According to the lawsuit, over 150,000 aboriginal children were forced to assimilate into Canadian society – and were exposed to these experiments, where researchers tested out their theories about vitamins and certain foods, all while depriving them of nutrients that may have researchers claim were essential to their diet.
The lawsuit cites six schools, stretching from Nova Scotia to British Columbia, and links them to experiments carried out from 1948 to 1953 and alleges that since the diet at the schools was known to be nutritionally deficient, the children were considered "ideal experimental subjects."
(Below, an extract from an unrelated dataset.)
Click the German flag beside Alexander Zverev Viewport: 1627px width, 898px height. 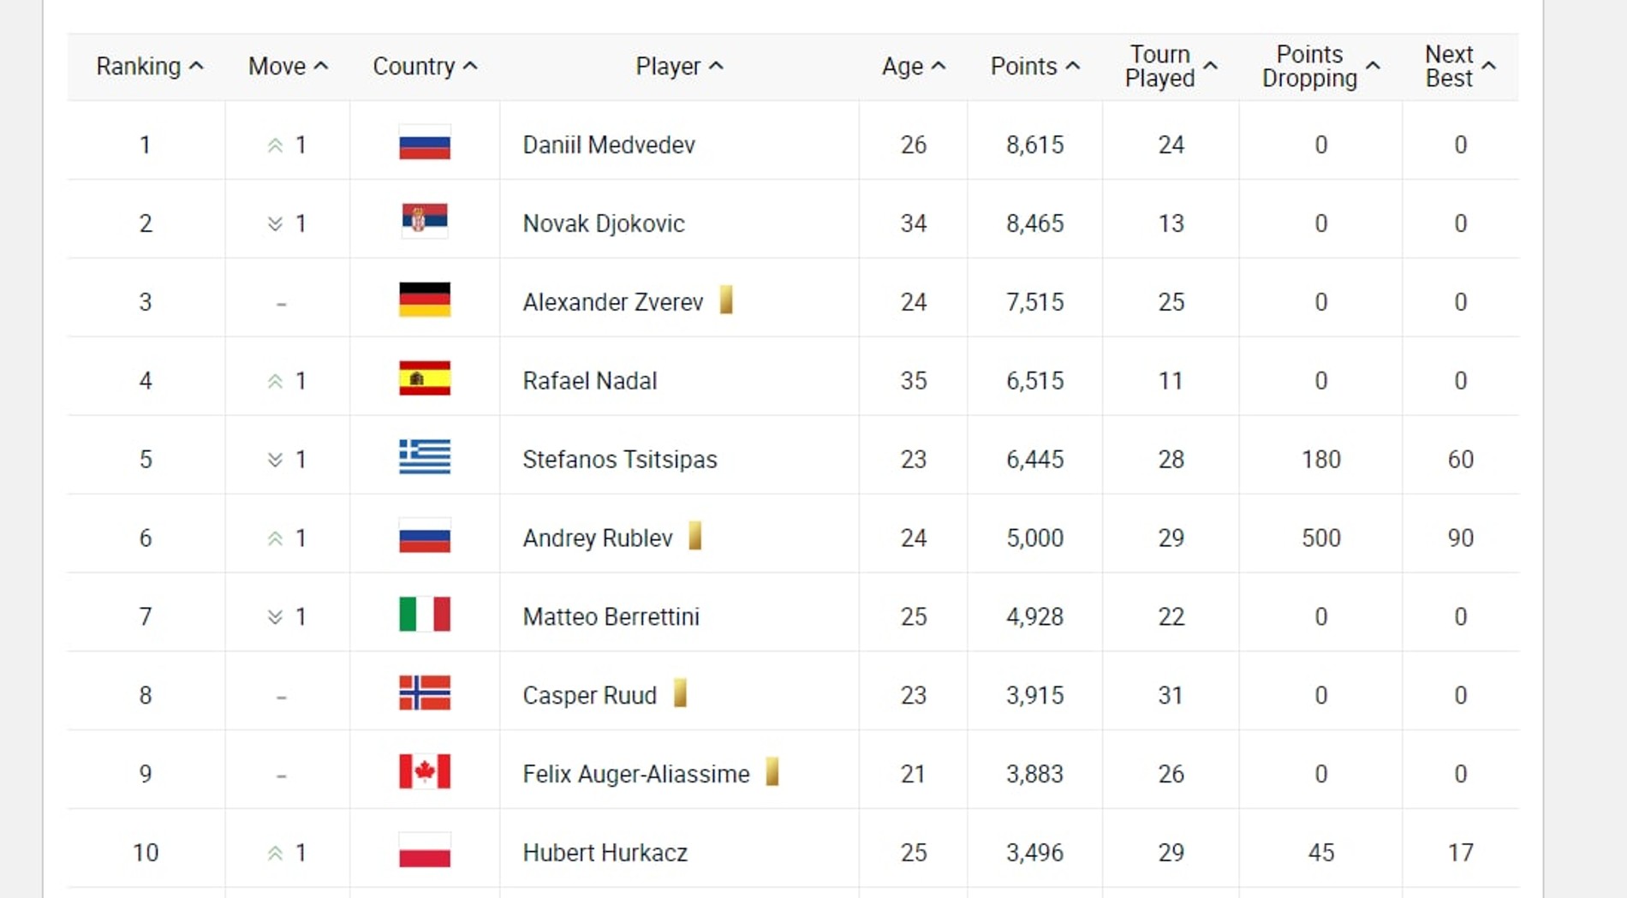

"The wrong here is that nobody knew it was happening. Their families didn’t know it was happening," Merchant added. The lawsuit also talks about researcher findings of trials which Merchant mentioned were aimed at depriving the children of nutrients.
"So what they did on a systemic basis … they would identify a group of indigenous children in schools where they were being compulsorily held and they would not give them the same treatment," Merchant said. "They used them as a control against experiments that they were doing in other places and they also used them to test certain kinds of foods and drugs."
This isn't the first lawsuit filed by Indigenous people accusing the Canadian government of atrocities.
Earlier in January, an Edmonton woman filed a suit against Canada alleging abuse at the 29 Indian Hospitals the federal government ran between 1945 and 1981.
The statement claimed Indigenous patients suffered consistent physical and sexual assaults, were deprived of food and drink, force-fed their own vomit and unnecessarily restrained in their beds, Global News (Canada) reported.